Les ressources stables de l’exercice comprennent l’autofinancement, les cessions – réductions d’immobilisations, l’augmentation des capitaux propres et l’augmentation des dettes de financement.
Les emplois stables de l’exercice comportent les acquisitions et augmentations d’immobilisations, le remboursement des capitaux propres, le remboursement des dettes de financement, les emplois en non valeurs.
Remarques :
-         Les non valeurs figurent au tableau de financement car elles correspondent à des sorties monétaires.
-         L’état des informations complémentaires (ETIC) fournit les informations nécessaires pour calculer les acquisitions et cessions d’immobilisations.
-         L’autofinancement est calculé par la différence entre la CAF et les dividendes mis en distribution au cours de l’exercice.
-         La CAF s’obtient directement de l’état des soldes de gestion (ESG) ou par la relation : [CAF = Résultat (RNC) + Dotation durables aux amortissements et aux provisions – reprises sur amortissements et provisions – produits de cession des immobilisations cédées au cours de l’exercice + valeur nette aux amortissements (VNA) des immobilisations cédées]
-         Signalons que, contrairement à une procédure d’enregistrement comptable erronée mais très fréquente, le caractère durable d’une dotation tient à l’évènement (passager ou durable) qui a été à la base de sa constitution et non pas l’élément provisionné en soi … !
-         notons aussi que le PCM ne prévoit pas la soustraction de la CAF de la quote-part de la subvention d’investissement relatif à l’exercice !

4- L’utilité du tableau de financement :
·       Le tableau de financement privilégie une approche fonctionnelle qui exprime un équilibre entre la croissance et le risque. Les choix stratégiques doivent permettre de financer la croissance au sens large : investissement de capacité, d’innovation mais aussi augmentation du BFR issu de la croissance du CA. La couverture des emplois stables par les ressources stables n’est pas une condition suffisante pour se couvrir contre un risque de faillite. Il faut que la croissance du FRF soit supérieure à la croissance du BFR de manière à obtenir une trésorerie positive. L’équilibre financier de l’entreprise est alors respecté puisqu’elle pourra financer sa croissance sans détériorer sa trésorerie.
L’équilibre croissance – risque peut être obtenu de manières assez diverses en effectuant :

Une lecture horizontale de la deuxième partie du tableau :
§  Niveau du financement propre d’origine interne : CAF, dividendes ;
§  Niveau du financement propre d’origine externe : augmentation des capitaux propres ;
§  Politique d’endettement : augmentation – remboursement des dettes financières ;
§  Stratégie de croissance interne : acquisition d’immobilisations corporelles – cessions ;
Stratégie de croissance externe : acquisition – cessions ou réduction d’immobilisations financière.
Et une lecture de la première partie du tableau :
§  Gestion des stocks ;
§  Politique de crédit inter –entreprises.

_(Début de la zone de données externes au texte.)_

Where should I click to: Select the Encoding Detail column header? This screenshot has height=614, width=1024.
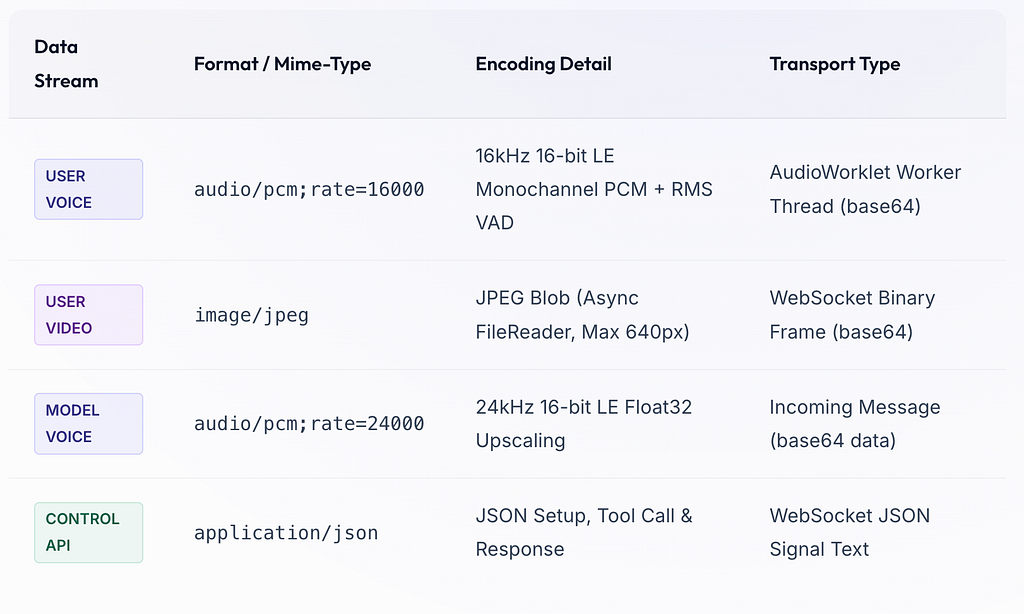point(543,64)
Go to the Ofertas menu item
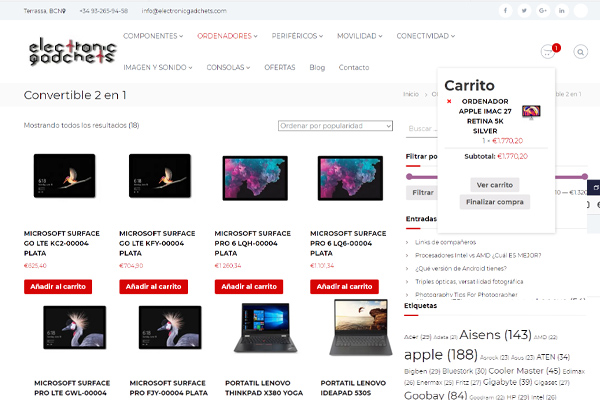The height and width of the screenshot is (400, 600). 279,67
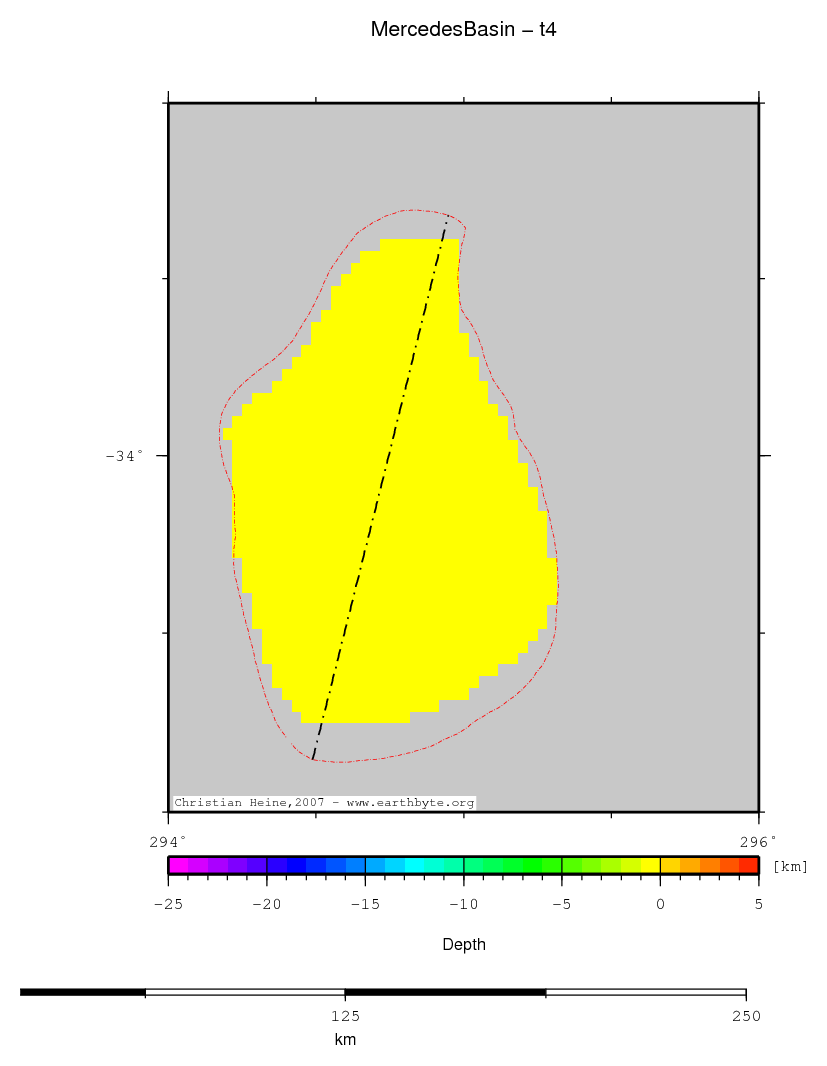The image size is (827, 1066).
Task: Click the MercedesBasin – t4 map title
Action: point(463,30)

·        Dans une optique anticipative, le plan de financement est un document de même nature que le tableau de financement. A travers des bilans prévisionnels et des projections relatives aux principaux emplois et ressources, il devient alors possible de dégager les tendances lourdes de l’évolution de la situation financière de l’entreprise.
·        Enfin, divers ratios très pertinents pour une analyse fonctionnelle peuvent être dégagés à partir du tableau de financement :
Þ (Autofinancement / Total ressources stables)
Þ (Dettes de financement / Total ressources stables)
Þ (Acquisitions d’immobilisations / Total des emplois stables)
Þ (Distribution / Total des emplois stables)
Þ (Variation FRF / Variation BFG)
Þ (Remboursement des dettes / Autofinancement)

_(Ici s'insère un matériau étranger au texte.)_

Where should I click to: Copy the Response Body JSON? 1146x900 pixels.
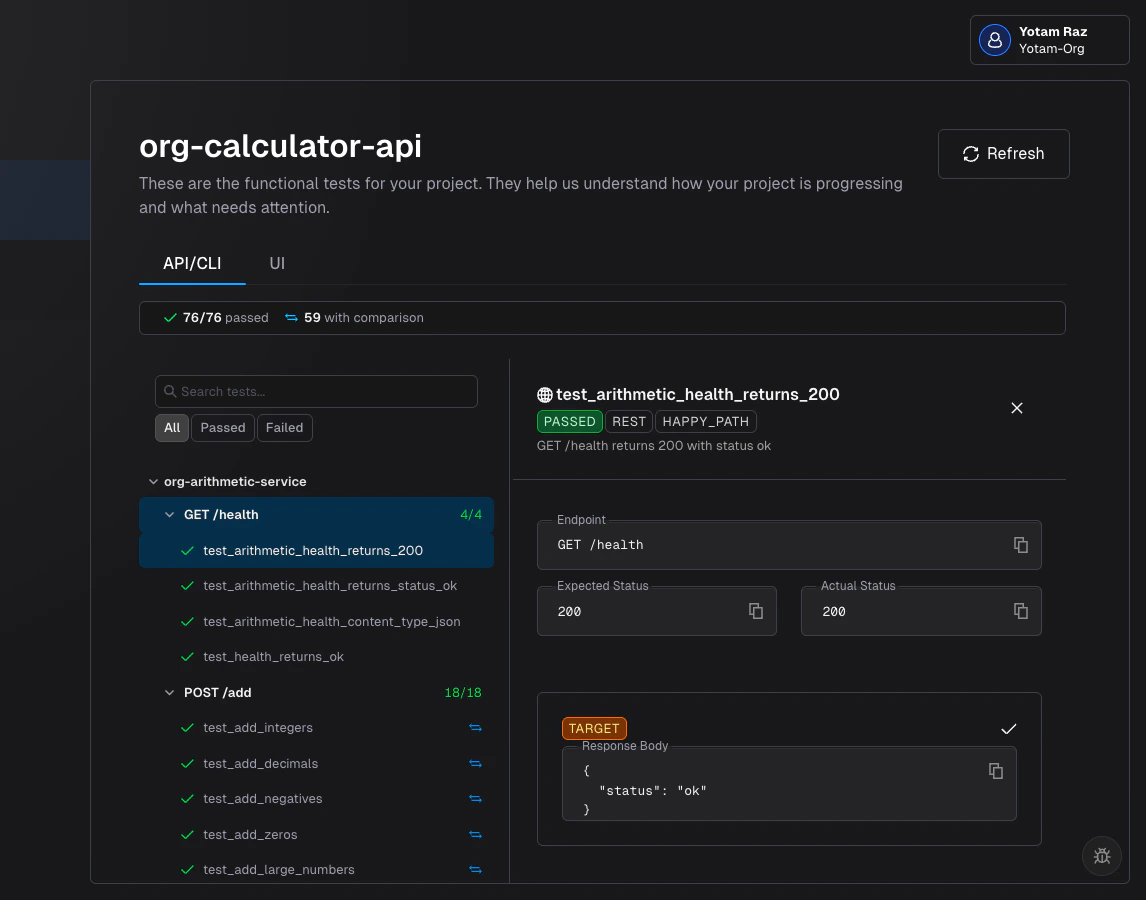click(x=996, y=771)
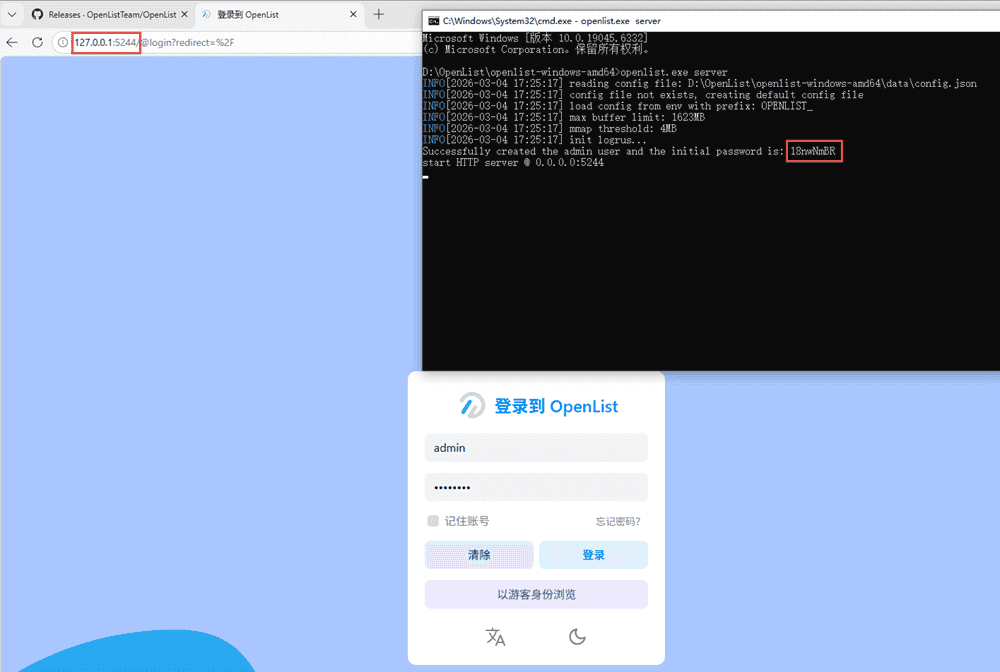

L’analyse tendancielle de ces ratios permet de faire une synthèse des politiques de croissance, d’investissement et de financement de l’entreprise.

5- Les limites du tableau de financement :
         Les limites de ce document relèvent du caractère tronqué de certains de ses concepts, de la difficulté de l’élaboration de sa partie emplois – ressources, et de l’ambigüité de l’analyse proposée.

·                   L’insuffisance des concepts : Le mode de calcul de la capacité d’autofinancement conduit à réintégrer des dotations (ou éliminer des reprises) n’ayant pas réellement u caractère de stabilité ; sans oublier que ce calcul est fait avant rémunération des fonds propres. C’est dire que la capacité d’autofinancement n’est en général qu’un potentiel de trésorerie souvent en déphasage avec la réalité de la liquidité de l’entreprise.
·                   La difficulté d’élaboration : Les nombreux retraitements patrimoniaux à effectuer pour élaborer le tableau de financement nécessitent un système d’information fiable dans l’entreprise ; ce qui ne pourrait être garanti que dans les grandes entités modernes et structurées. Justement, seules ces dernières sont appelées légalement à élaborer des tableaux de financement.

·                   L’insuffisante de l’analyse : L’analyse fonctionnelle par le tableau de financement marocain se focalise sur les cycles longs (emplois et ressources stables) et fait l’impasse sur le cycle de fonctionnement (absence d’un tableau d’emplois et ressources cycliques !) qui constitue pourtant le pivot de l’analyse du besoin de financement globale (BFG)
Þ La trésorerie apparaît comme un reliquat alors que la notion d’excédent de trésorerie d’exploitation (ETE) montre que c’est une donnée structurelle.

Þ Les crédits bancaires à court terme ayant un caractère permanent (revolving de trésorerie notamment), les stocks de sécurité, l’enveloppe permanente des titres et valeurs de placement…, rendent très insuffisants les critères de distinction entre emplois et ressources stables et emplois et ressources cycliques.

Þ En fin, il faut signaler dans le plan comptable marocain l’absence de retraitement des opérations de crédit bail au même titre que l’inexistence de toute différenciation entre les composantes exploitation et hors exploitation dans le BFG.

         face à ces insuffisances du tableau de financement marocain, il convient de proposer un modèle plus élaboré de tableau d’emplois et ressources comme le suggère le plan comptable français.